Resume the article about Sergio Canavero's proposed human head transplant, picking up right after its last sentence.

§ **Text provided**
--- START ---

In ancient Indian folklore Sita is in love with two men, her husband Shridaman and his hunky friend Nanda. Shridaman is the intellectual with the body of a wimp, while the muscular Nanda has little to offer in the upstairs department.With the help of divine intervention, the two men magically switch heads, confusing Sita no end because she can't decide which version represents her real husband. Heads seem so critical to our identity and personality, and yet it's the body that makes us what we are.

We are used to the notion of transplanting organs, and even faces, but head transplants? Indeed, the terminology itself is confusing, as such an operation really should be described as a "body transplant", given that it is the dead person who donates the body and the living recipient who keeps his or her head.

Sergio Canavero, the Italian neurosurgeon who is proposing to carry out the first human head (or body) transplant, is well aware of the ethical and philosophical issues posed by such an operation.

"The 'chimera' would carry the mind of the recipient but, should he or she reproduce, the offspring would carry the genetic inheritance of the donor," Dr Canavero wrote in 2013, when he first proposed that it would be two years before we see the first human head transplant.

Two years later, Dr Canavero has made the news again by proposing that it will take only two further years of research until we are transplanting the head from a patient with a broken body on to the neatly severed neck of a donor's freshly-dead cadaver.

"It will always be two years," he tells me, by telephone from Italy, where he heads the Turin Advanced Neuromodulation Group. "That's how long I need to organise the crew of surgeons."

Few other neurosurgeons go along with Dr Canavero's optimistic timeline, and a substantial number believe that such on operation could never be contemplated. Connecting blood vessels and tissues are not so much the problem, it's the fusing of one spinal cord to another so that the brain can communicate with the rest of the body. Dr Canavero, however, is adamant.

"We have the technology to do this right now in humans… we just need the ethical approval and the funding to do it," he says. He believes it could be done by cooling the bodies of both donor and recipient to the point of hypothermia. Once this has happened, the two spinal cords could be severed neatly with ultra-sharp blades and bathed in polyethylene glycol to help them anneal correctly, so that the head can communicate to its new body, and vice versa.

--- END ---

§ **Given records**
--- START ---

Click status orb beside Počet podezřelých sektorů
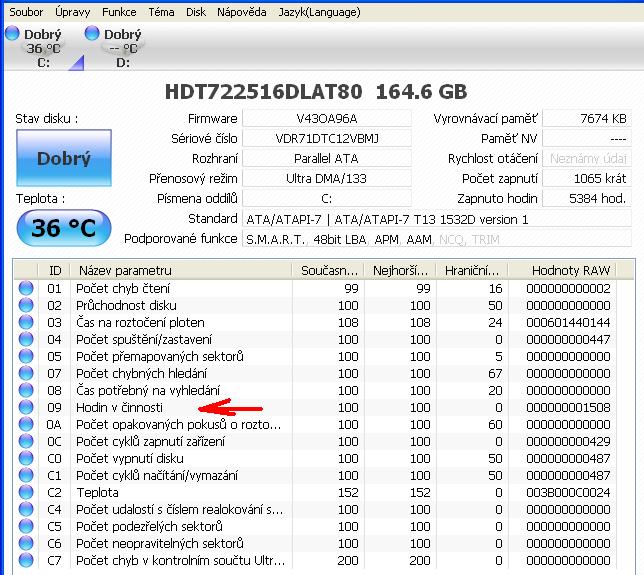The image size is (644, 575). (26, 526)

--- END ---
--- START ---

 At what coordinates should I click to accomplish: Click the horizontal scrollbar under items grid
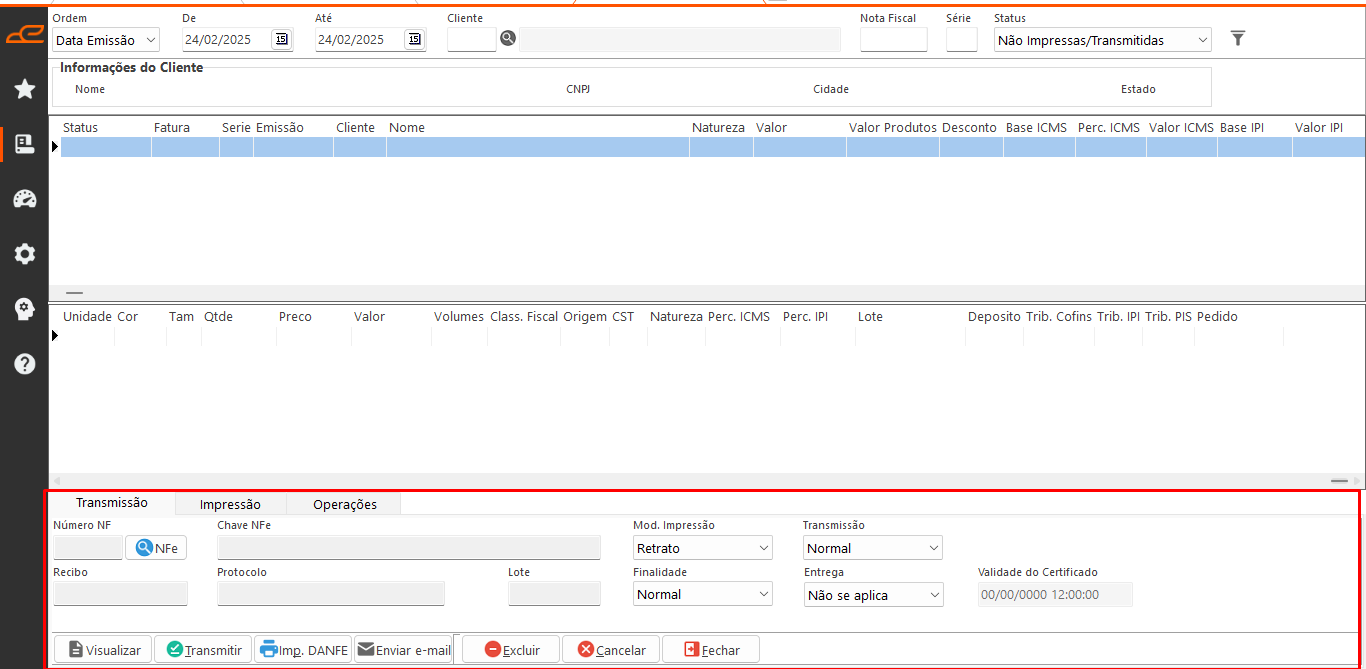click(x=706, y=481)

--- END ---
--- START ---

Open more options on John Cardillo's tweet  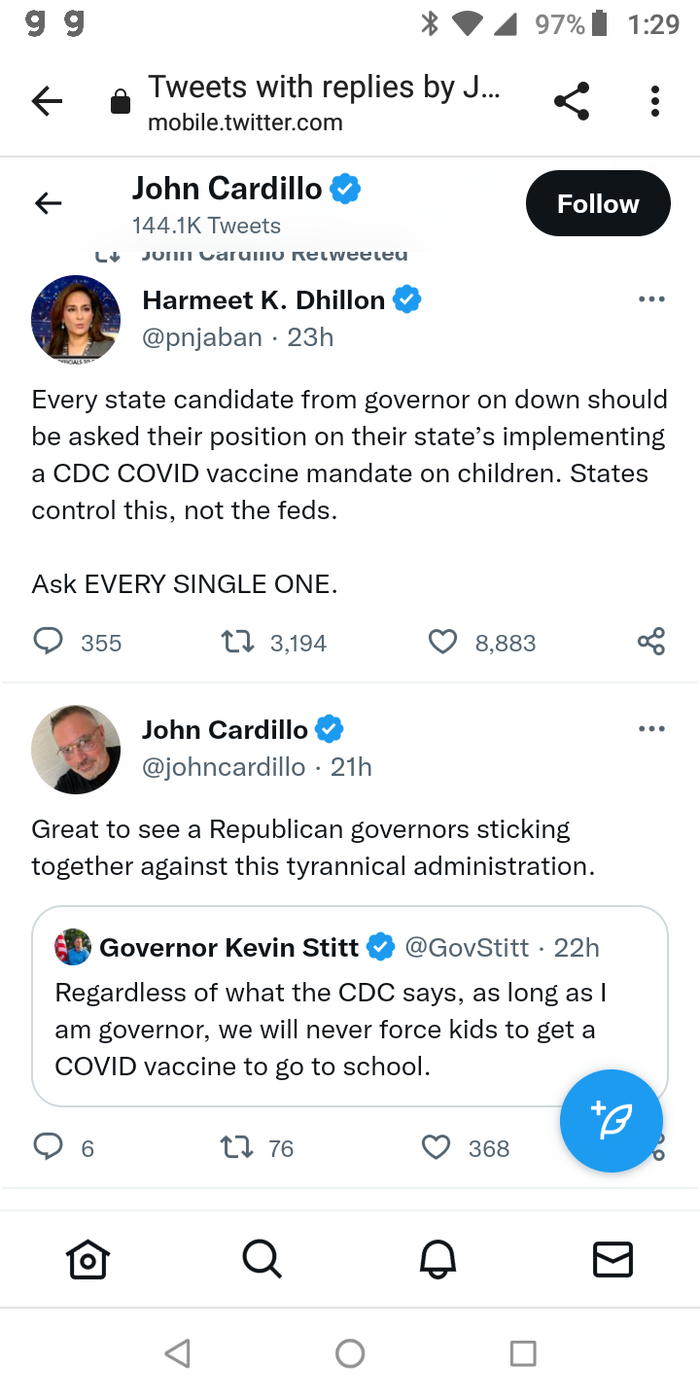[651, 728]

--- END ---

§ **Answer space**
"This is of course totally different from what happens in clinical spinal cord injury, where gross damage and scarring hinder regeneration. This 'clean cut' is the key to spinal cord fusion," Dr Canavero says.

In 1970, American neurosurgeon Robert White famously carried out a similar head transplant between macaque monkeys. The monkey lived for eight days, although it was effectively paralysed from the neck down as no attempt was made to connect the two spinal cords.

Nevertheless, Dr White predicted in 1999: "What has always been the stuff of science fiction – the Frankenstein legend, in which an entire human being is constructed by sewing various body parts together – will become a clinical reality early in the 21st century."

Dr White believed that such a radical procedure would be suitable for terminal cancer patients. Dr Canavero, however, suggests that it would be better suited to younger people suffering from conditions that leave the brain and mind intact but cause devastating damage to the body, such as progressive muscular dystrophies.

"They are a source of huge suffering, with no cure in hand," he says. "I really believe it will be done. It will be the new space race of the 21st century with America and China competing to be first."

But Dr Canavero is something of a lone voice. Harry Goldsmith, professor of neurological surgery at the University of California, Davis, was unequivocal: "The possibility of it happening is very unlikely."